The last two days of the Danakil Depression tour is all about one thing – Erta Ale. This involves crossing the desert, hiking in the late afternoon, to the top of an active volcano. The route is not steep, nor is it long; it takes about 4 hours depending on the fitness of the company. The hike is done in the late afternoon; half of it in light, half of it in darkness so bring your headlamps.
Before getting there, there is still an array of things to see in the brutal desert landscape – “skyscrapers” made from stone, rising from the middle of nowhere, an endless stretch of igneous rocks left from the last eruption of Erta Ale, and a sizable group of people living in the middle of nowhere.

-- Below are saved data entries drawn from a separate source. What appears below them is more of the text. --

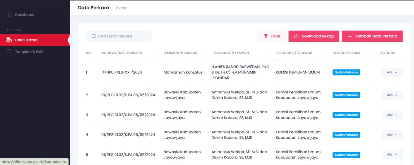414x165 pixels.
Task: Click the Data Perkara sidebar icon
Action: (x=9, y=40)
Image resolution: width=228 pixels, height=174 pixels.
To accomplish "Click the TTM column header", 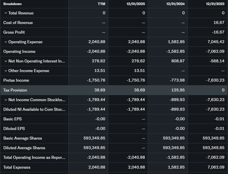I will click(101, 4).
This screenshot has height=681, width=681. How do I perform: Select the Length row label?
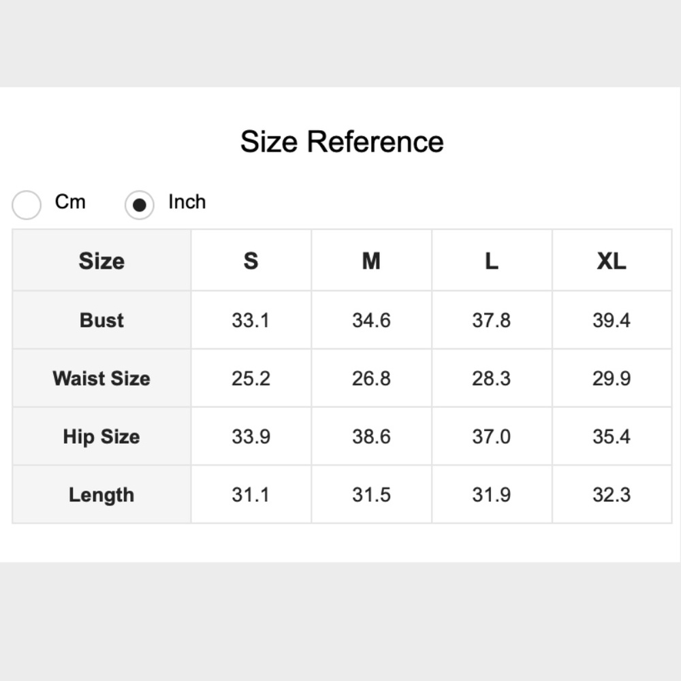[101, 495]
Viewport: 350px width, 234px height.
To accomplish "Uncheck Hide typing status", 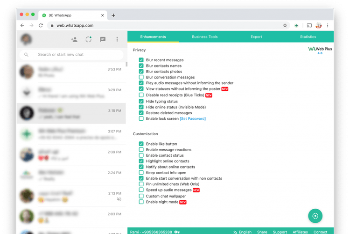I will [x=141, y=102].
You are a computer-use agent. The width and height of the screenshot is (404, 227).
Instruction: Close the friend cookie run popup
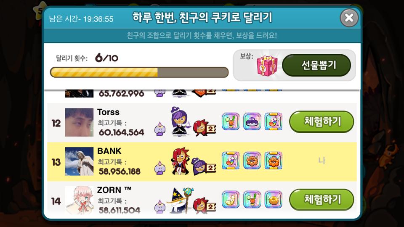tap(349, 18)
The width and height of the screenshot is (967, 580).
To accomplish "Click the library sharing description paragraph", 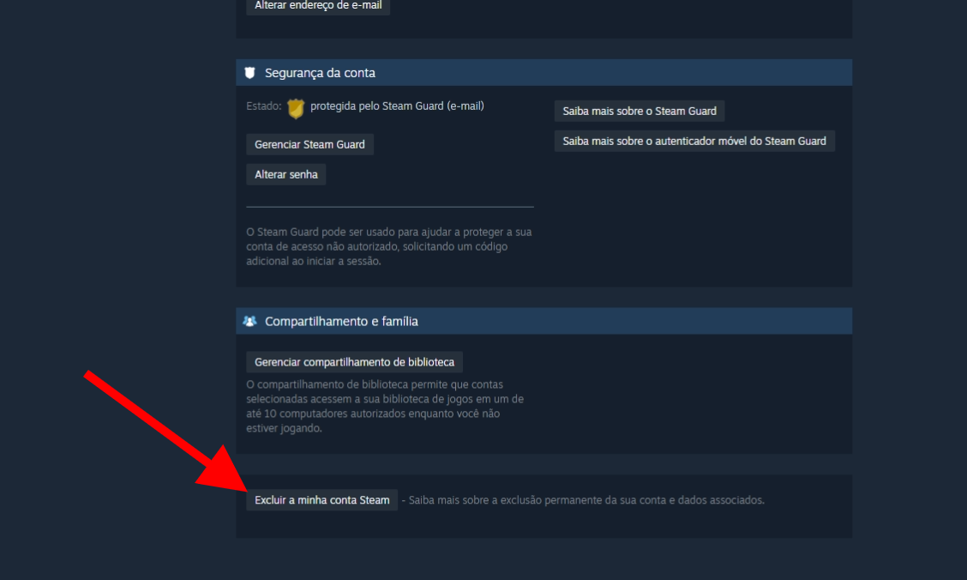I will [x=386, y=406].
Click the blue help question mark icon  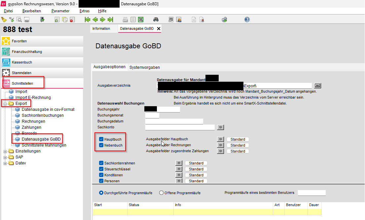[247, 20]
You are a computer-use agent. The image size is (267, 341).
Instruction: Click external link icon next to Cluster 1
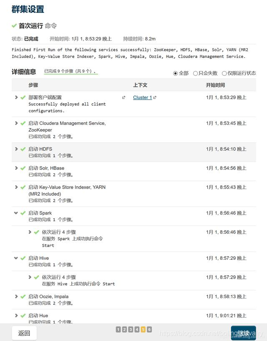[155, 98]
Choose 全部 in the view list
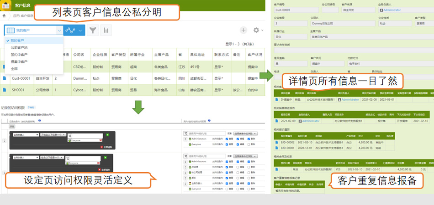The width and height of the screenshot is (434, 205). (15, 68)
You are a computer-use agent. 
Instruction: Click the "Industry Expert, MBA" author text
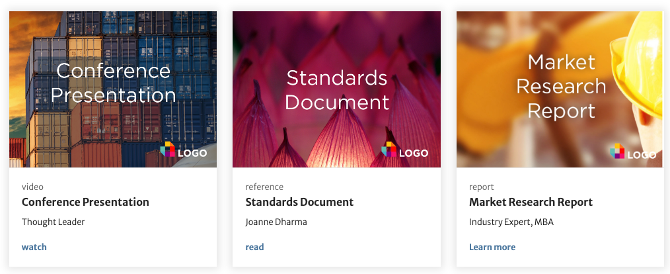coord(511,222)
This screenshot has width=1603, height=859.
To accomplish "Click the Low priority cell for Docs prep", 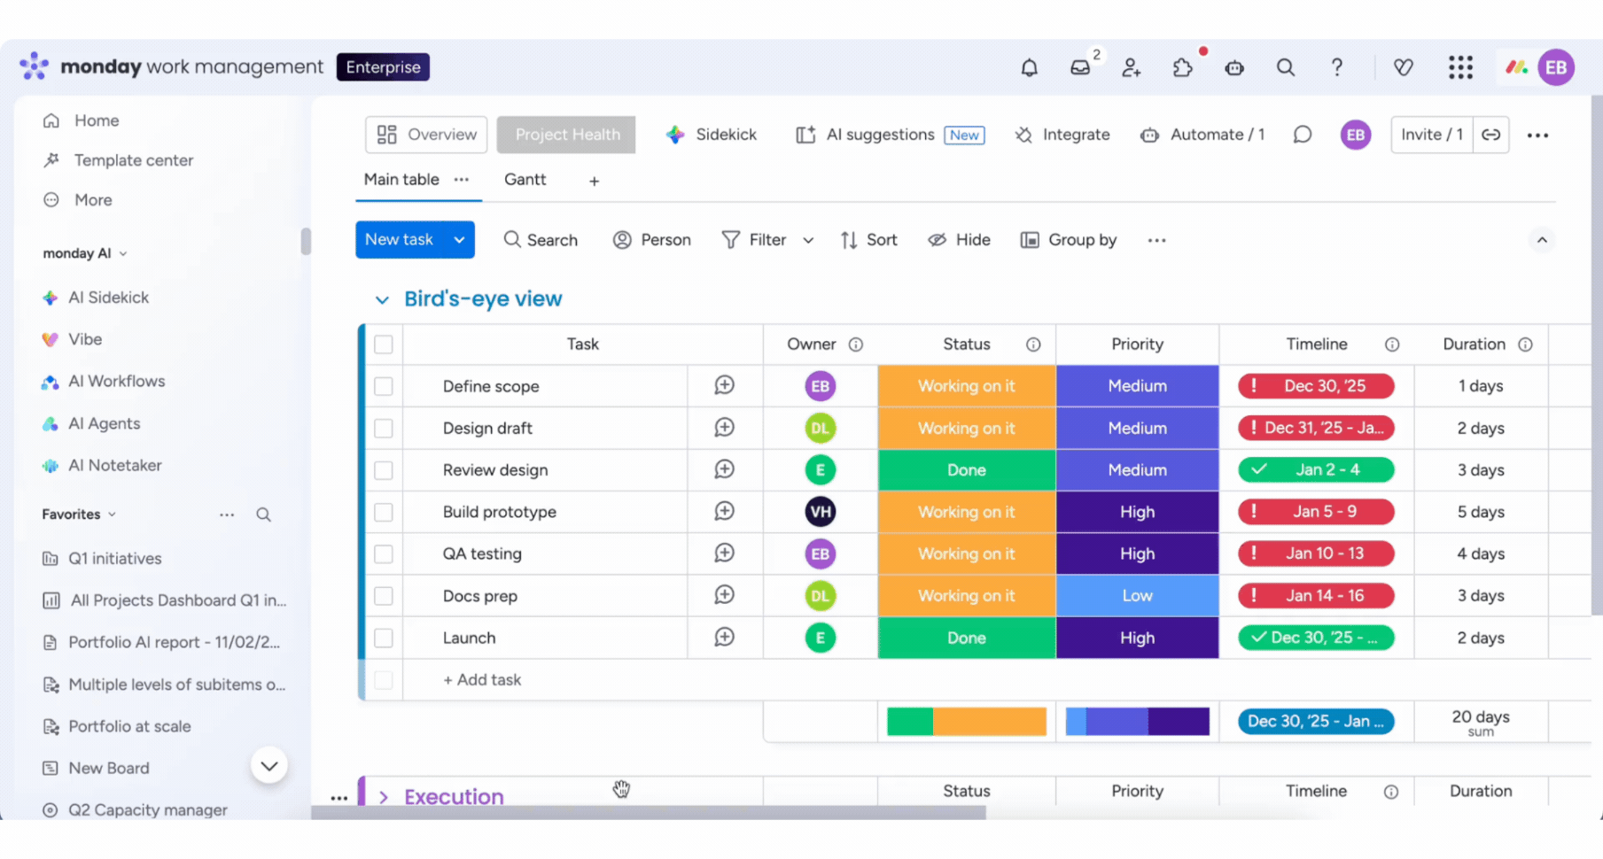I will pos(1137,596).
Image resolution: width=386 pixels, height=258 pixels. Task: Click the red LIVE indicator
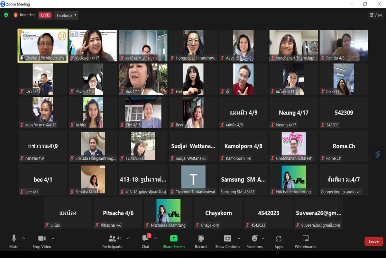pos(45,15)
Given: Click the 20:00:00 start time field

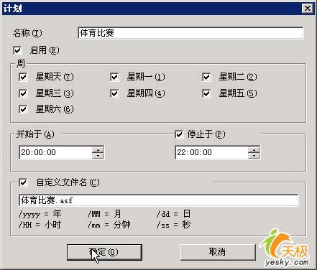Looking at the screenshot, I should (x=55, y=152).
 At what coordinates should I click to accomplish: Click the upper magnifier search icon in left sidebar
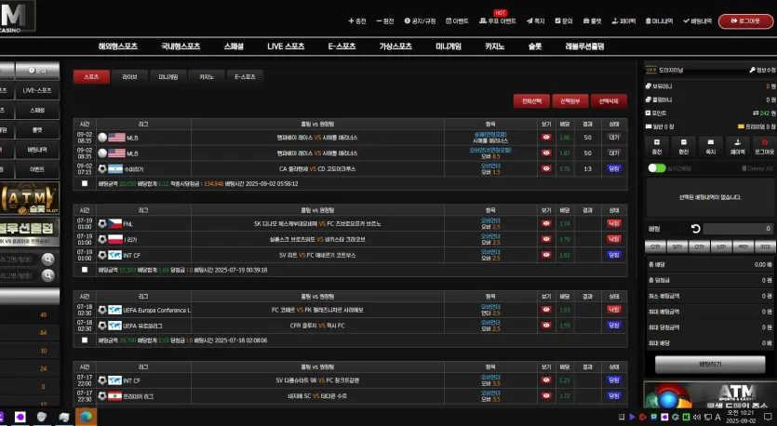(48, 260)
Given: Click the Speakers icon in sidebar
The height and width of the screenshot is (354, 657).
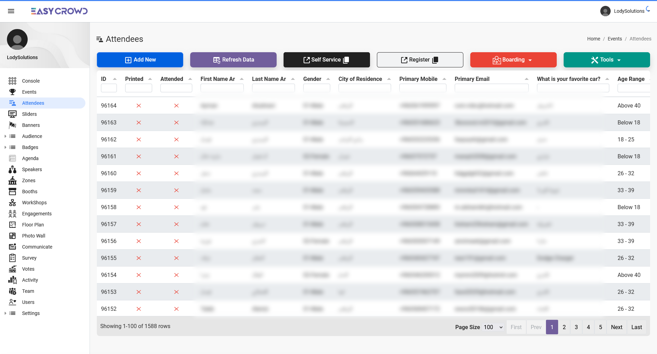Looking at the screenshot, I should [12, 169].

Of course that was not the main event. The main event is to see one of the few (~5) permanent lava lakes in the world. After four hours of climbing (take note that this is Night #3 in the desert!), weary, grumpy, and cold (it has switched from 40 to 12 C – so confusing!) – all of this was soon forgotten by a spectacular sight: a volcanic eruption right in front of your eyes. Photo courtesy of Gilles Durdu, my camera sucks in low light!
And there was silence for a good part of an hour. I’ll let the video speak for itself…Yup, need to update that Most Amazing Thing Seen list…
Surprisingly, the air was not filled with the smell of rotten egg, nor was it hot. But we were very close to the lava, as you can see from the video. Had the volcano erupted, well…it wasn’t such a bad sight to see…
Before we headed home, we spent another 30 minutes looking at the lava lake at daybreak. Since we arrived at camp in the dark, we didn’t realize we camped out at the lip of the crater.
Again, I will point you to Ethio Travel and Tours for the trip – no this is not an advert, but just a tip of the hat to the folks who put this together.